Lasly a template robot inteligence is provided in: robot.py. The majority of the code written for this project is here. It contains an algorithm for mapping, pathing, and drawing the maze from the sensor data.

A much more detailed statement of this project can be found here

Problem Statement

The goal of this project is to implement the create a robot AI that can navigate any maze provided and reach the goal. At each timestep, the robot will recieve sensor data from the tester and return it’s choice of move. To do this the robot will have to do the following:

  1. Maintain an accurate record of it’s current location
  2. Create a map of the environment from the sensor data
  3. Navigate towards the goal
  4. Do enough exploration to find the optimal path
  5. Bonus: Create a visualization of the AI (chosen path, explored nodes)

I would expect the robot to be able to navigate any maze given if it has a valid path to the goal as well as to eventually find the optimal path. It should also create a visualization so that one can watch the robot to get an idea of how it is operating.

Metrics

For this project the metric is stated by the competition as a score based on two runs of the maze. The first run is for exploration, while the second run is for reaching the goal as fast as possible.

score = time steps in first run / 30 + time steps in second run

The goal will be to minimize this score.

Analysis

Data Explorations / Visualizations

Up to this point the maze and the robot have been theoretical. Now we will give them substance. The maze will be a grid of n x n squares, where n is an even number. There will be walls along the outside edge of the maze as well as many internal walls through which the robot cannot move. The robot will start on the bottom left corner of the maze and the goal will be any of the four squares in the center of the maze.

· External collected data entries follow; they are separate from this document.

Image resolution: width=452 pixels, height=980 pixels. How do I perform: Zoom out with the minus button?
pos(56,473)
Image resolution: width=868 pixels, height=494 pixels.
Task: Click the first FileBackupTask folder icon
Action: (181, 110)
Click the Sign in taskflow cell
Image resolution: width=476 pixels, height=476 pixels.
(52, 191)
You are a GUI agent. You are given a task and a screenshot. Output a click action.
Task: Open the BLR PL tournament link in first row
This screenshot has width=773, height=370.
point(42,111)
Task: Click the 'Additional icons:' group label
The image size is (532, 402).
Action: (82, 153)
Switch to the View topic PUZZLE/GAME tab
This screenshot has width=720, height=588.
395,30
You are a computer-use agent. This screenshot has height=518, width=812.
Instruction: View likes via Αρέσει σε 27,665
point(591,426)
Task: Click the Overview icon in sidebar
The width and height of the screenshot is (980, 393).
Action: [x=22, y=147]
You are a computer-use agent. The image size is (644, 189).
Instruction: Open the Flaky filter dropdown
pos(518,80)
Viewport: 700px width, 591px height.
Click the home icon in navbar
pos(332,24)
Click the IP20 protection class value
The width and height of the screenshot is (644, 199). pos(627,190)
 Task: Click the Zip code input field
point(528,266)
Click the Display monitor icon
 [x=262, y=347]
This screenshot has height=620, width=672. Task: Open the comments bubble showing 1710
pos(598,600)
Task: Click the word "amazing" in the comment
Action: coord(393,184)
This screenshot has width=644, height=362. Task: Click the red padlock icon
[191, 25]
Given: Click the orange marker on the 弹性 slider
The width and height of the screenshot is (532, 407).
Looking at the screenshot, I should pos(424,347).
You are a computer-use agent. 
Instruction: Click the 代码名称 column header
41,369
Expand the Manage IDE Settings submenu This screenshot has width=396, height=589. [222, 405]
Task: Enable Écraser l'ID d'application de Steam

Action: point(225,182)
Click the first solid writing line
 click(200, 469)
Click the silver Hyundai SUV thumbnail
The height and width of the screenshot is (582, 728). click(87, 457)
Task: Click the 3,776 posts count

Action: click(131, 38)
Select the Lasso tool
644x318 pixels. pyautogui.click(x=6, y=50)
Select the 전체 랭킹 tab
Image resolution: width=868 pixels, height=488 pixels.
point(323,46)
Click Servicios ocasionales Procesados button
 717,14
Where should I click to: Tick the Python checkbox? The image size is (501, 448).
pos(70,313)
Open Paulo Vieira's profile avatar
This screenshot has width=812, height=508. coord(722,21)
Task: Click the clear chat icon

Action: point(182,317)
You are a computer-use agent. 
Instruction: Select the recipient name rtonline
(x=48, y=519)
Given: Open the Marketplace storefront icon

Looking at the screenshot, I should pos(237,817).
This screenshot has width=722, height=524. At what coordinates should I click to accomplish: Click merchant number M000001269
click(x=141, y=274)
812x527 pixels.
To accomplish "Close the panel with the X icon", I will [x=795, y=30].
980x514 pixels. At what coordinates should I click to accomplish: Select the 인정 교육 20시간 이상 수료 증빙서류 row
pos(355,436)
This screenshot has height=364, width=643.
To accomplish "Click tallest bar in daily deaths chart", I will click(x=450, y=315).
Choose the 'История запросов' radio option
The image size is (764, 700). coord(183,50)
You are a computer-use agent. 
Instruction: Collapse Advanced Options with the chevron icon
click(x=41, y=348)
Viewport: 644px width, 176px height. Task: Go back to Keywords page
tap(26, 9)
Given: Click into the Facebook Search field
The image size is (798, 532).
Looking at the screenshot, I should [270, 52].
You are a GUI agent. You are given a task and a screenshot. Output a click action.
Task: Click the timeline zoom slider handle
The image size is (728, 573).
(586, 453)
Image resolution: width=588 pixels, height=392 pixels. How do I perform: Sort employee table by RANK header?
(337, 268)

Here is the 12 x 12 maze as an example (from showmaze.py): 12 x 12 maze

As for the robot, it will occupy a single square and point in one of the four cardinal directions. It will also have three sensors on it’s front, left, and right sides. These sensors will give the robot data about the walls. Specifically, each sensor will give an integer value for how many squares away a wall is in the direction of that sensor. In terms of movement, the robot can do two things on it’s turn, move and rotate. It can rotate -90, 0, or 90 degrees clockwise, and it can move forwards or backwards up to three squares.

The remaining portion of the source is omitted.